# SUPPLIED DATA
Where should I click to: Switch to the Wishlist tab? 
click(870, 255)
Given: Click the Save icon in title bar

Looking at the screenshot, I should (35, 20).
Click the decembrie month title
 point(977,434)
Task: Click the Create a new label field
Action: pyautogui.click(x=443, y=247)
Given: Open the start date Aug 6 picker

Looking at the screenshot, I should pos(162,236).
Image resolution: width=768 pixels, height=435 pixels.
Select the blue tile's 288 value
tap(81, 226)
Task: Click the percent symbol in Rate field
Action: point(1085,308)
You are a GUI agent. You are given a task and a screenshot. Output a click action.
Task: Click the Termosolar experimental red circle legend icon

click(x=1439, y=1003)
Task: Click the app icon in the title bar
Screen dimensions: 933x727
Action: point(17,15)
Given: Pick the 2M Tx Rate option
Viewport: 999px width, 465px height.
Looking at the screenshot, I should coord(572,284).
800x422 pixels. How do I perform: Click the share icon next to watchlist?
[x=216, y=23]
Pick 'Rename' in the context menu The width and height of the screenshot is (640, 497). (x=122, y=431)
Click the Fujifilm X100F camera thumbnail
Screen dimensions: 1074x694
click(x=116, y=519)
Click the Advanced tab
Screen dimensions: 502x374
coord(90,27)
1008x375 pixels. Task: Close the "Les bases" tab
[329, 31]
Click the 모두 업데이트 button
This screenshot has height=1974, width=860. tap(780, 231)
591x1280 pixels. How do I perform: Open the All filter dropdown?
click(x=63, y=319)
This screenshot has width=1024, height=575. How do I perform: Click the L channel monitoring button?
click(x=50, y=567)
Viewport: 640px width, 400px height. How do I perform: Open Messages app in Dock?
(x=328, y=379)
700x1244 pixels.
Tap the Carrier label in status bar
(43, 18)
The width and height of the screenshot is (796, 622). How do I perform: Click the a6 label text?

# YOUR OBJECTIVE
From the line holding "This screenshot has width=1024, height=575." to the last line of the data above, copy every line exactly and include nothing more.

# WRITTEN REPLY
This screenshot has width=1024, height=575. How do I perform: Click the L channel monitoring button?
click(x=50, y=567)
Viewport: 640px width, 400px height. How do I perform: Open Messages app in Dock?
(x=328, y=379)
700x1244 pixels.
Tap the Carrier label in status bar
(43, 18)
The width and height of the screenshot is (796, 622). How do I perform: Click the a6 label text?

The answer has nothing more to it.